Was mich als Jane Austen und Charles Dickens Fan zusätzlich begeistert hat, ist, dass Susanna Clarke in ihren Beschreibungen und Dialogen den "richtigen Ton" trifft und mit genau der richtigen Prise an (zur Farce) erstarrten Höflichkeitsroutine und  trockenen Humor (der mich speziell an Jane Austen erinnert hat) arbeitet.
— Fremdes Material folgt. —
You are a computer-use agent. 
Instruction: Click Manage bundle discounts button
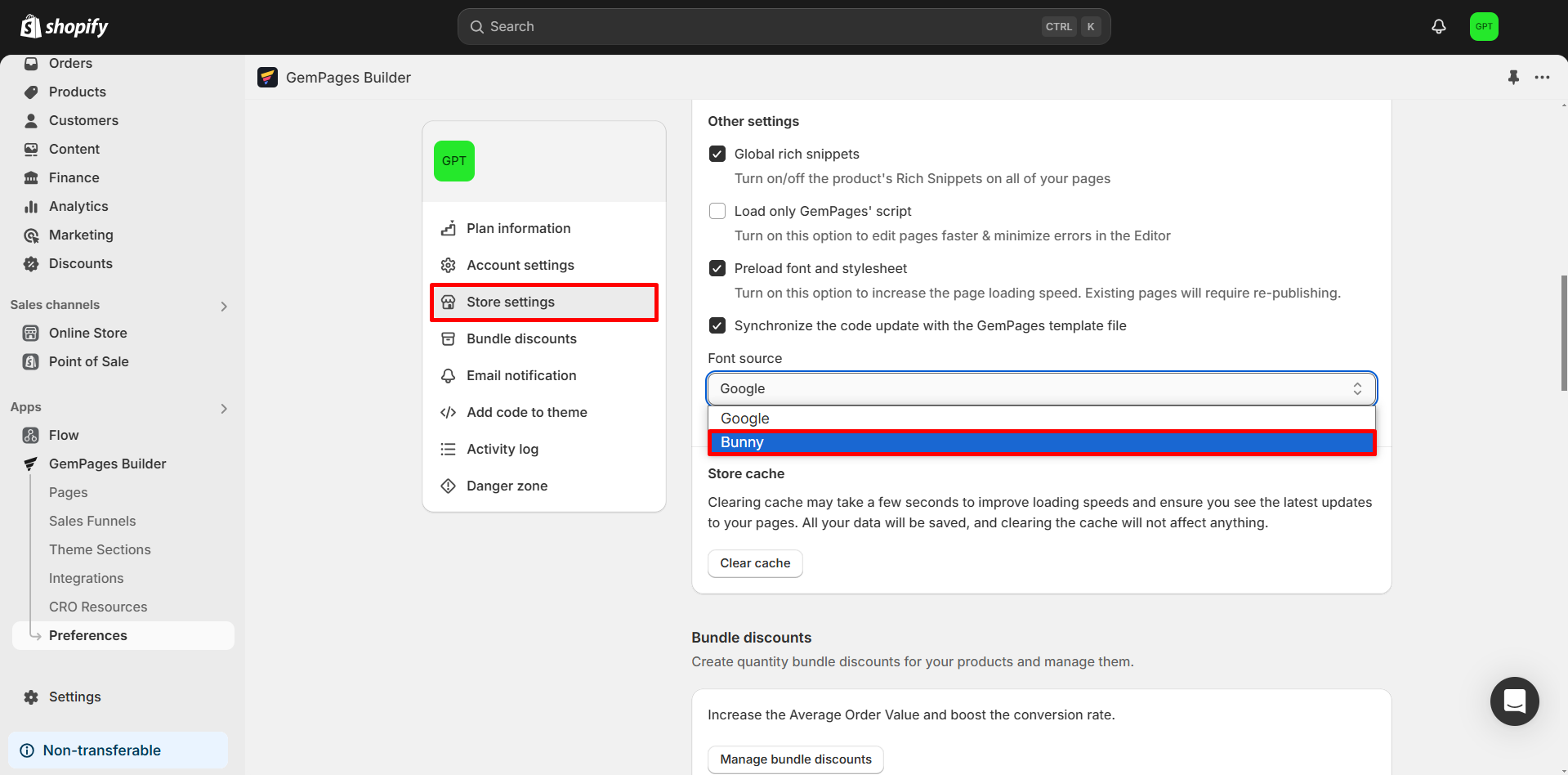tap(795, 759)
"These ladies and gentlemen, visitors to the city of Venice, were excessively pleased with the Campo Santa Maria Formosa. They thought the facades of the houses very magnificent- they could not praise them highly enough. But the sad decay which buildings, bridges and church all displayed seemed to charm them even more. They were Englishmen and, to them, the decline of other nations was the most natural thing in the world. They belonged to a race so blessed with so sensitive an appreciation of its own talents (and so doubtful an opinion of any body else's) that they would not have been at all surprised to learn that the Venetians themselves had been entirely ignorant of the merits of their own city- until Englishmen had come to tell them it was delightful."
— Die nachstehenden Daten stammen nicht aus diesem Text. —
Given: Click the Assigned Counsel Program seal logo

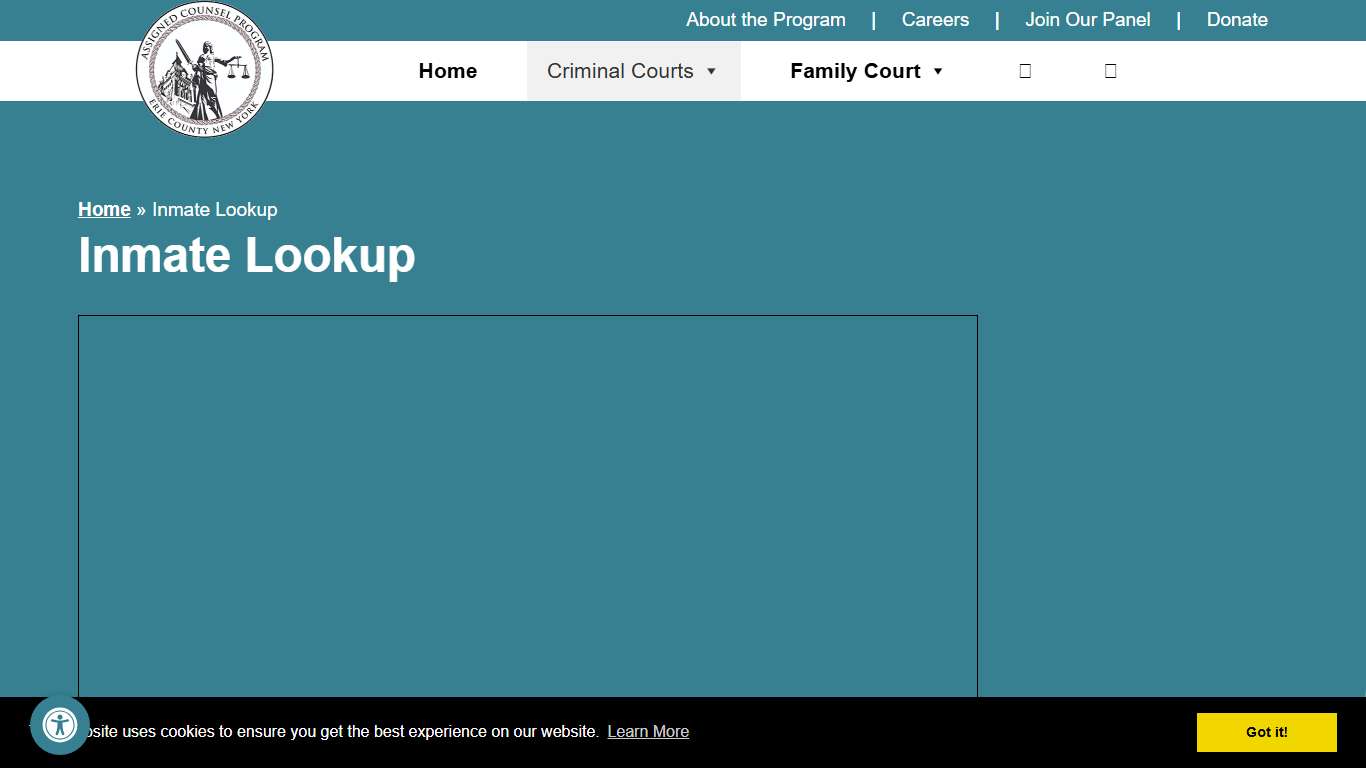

Eine Empfehlung an alle Fantasy Freunde, die sich gerne einmal zwischendurch die Zeit für ein Buch der etwas anderen Art nehmen - nur ein dickes Buch (keine 278 Bände ohne ersichtliches Ende), ohne Drachen und blutige Kriegszenen*, dafür mit einer gut geschriebenen, interessanten Geschichte über menschliche Irrungen und Zauberei. Viel Freude damit.


Arthur Rackham, 1920
 


Auf Deutsch ist das Buch "Jonathan Strange & Mr. Norrell" 2005 beim Berliner Taschenbuch Verlag erschienen.

*Nicht falsch verstehen - ich liebe klassische Fantasy mit Drachen, Magie und dem restlichen Brimborium. Aber man kann nicht jeden Tag Schnitzel essen. Obwohl...

2 Kommentare:

  1. Danke für deine interessante Rezi. Ich weiß noch, dass das Buch bei seinem Erscheinen in schwarzem oder weißem Cover zu haben war und ich mich für die schwarze Variante entschieden hatte. Aber irgendwie habe ich es noch nicht gelesen, es wartet noch und das nun schon seit 7 Jahren (hüstel). Dass es aber bei den ganzen Fußnoten als eBook nicht taugt leuchtet ein.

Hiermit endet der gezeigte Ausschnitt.